Manual compatibility cleanup#
If you provisioned resources yourself with TrainerJobManager / DeploymentManager instead of the managed service, delete them directly.
Cleaning up RLOR trainer jobs#
import os
from fireworks.training.sdk import TrainerJobManager, DeploymentManager
api_key = os.environ["FIREWORKS_API_KEY"]
base_url = os.environ.get("FIREWORKS_BASE_URL", "https://api.fireworks.ai")
rlor_mgr = TrainerJobManager(api_key=api_key, base_url=base_url)
deploy_mgr = DeploymentManager(api_key=api_key, base_url=base_url)

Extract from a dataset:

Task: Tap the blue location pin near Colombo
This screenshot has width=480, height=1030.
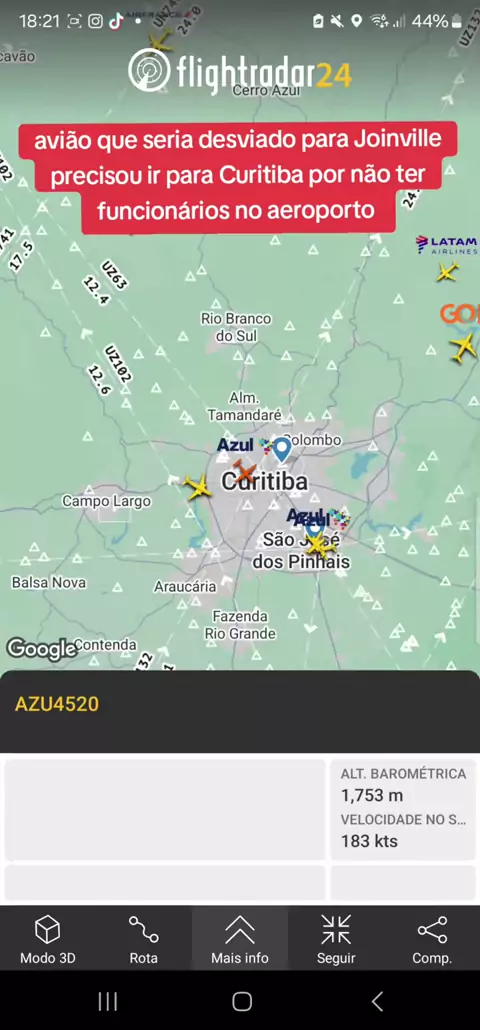Action: click(282, 450)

# Delete known trainer jobs from this run
for job_id in ["<policy-job-id>", "<reference-job-id>"]:
rlor_mgr.delete(job_id=job_id)Cleaning up deployments#
deploy_mgr.delete(deployment_id="<deployment-id>")If you want to keep the deployment resource but release GPUs (lighter alternative to delete):
deploy_mgr.scale_to_zero(deployment_id="<deployment-id>")This sets both minReplicaCount and maxReplicaCount to 0, releasing all accelerators while keeping the deployment available for future scale-up.

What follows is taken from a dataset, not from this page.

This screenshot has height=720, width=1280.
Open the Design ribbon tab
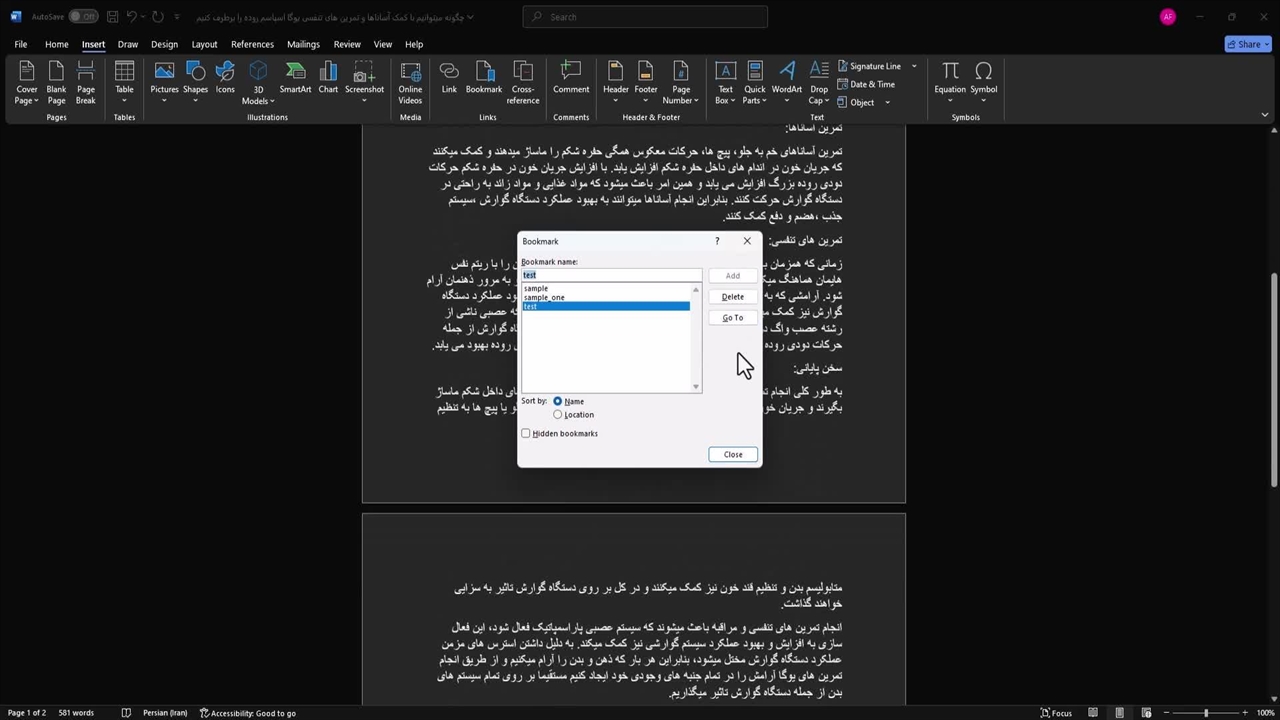(164, 44)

Manual cleanup with try/finally#
policy_job_id = "<policy-job-id>"
reference_job_id = "<reference-job-id>"
deployment_id = "research-loop-serving"
try:
run_training_loop()
finally:
rlor_mgr.delete(policy_job_id)
rlor_mgr.delete(reference_job_id)
deploy_mgr.delete(deployment_id)Checking for leaked resources#
Track the IDs you create (trainer job IDs + deployment ID) and clean those explicitly. For broad account-wide discovery, use the Fireworks console or the managed fw.*.list() APIs.
Operational guidance#
- Delete both policy and reference trainers when running GRPO (which uses 2 RLOR jobs).
- Close the managed service in
finallyso trainer/reference/deployment cleanup runs on Ctrl+C or exceptions. - Don’t delete a trainer while a
save_weights_for_sampleroperation is in progress — wait for it to complete first.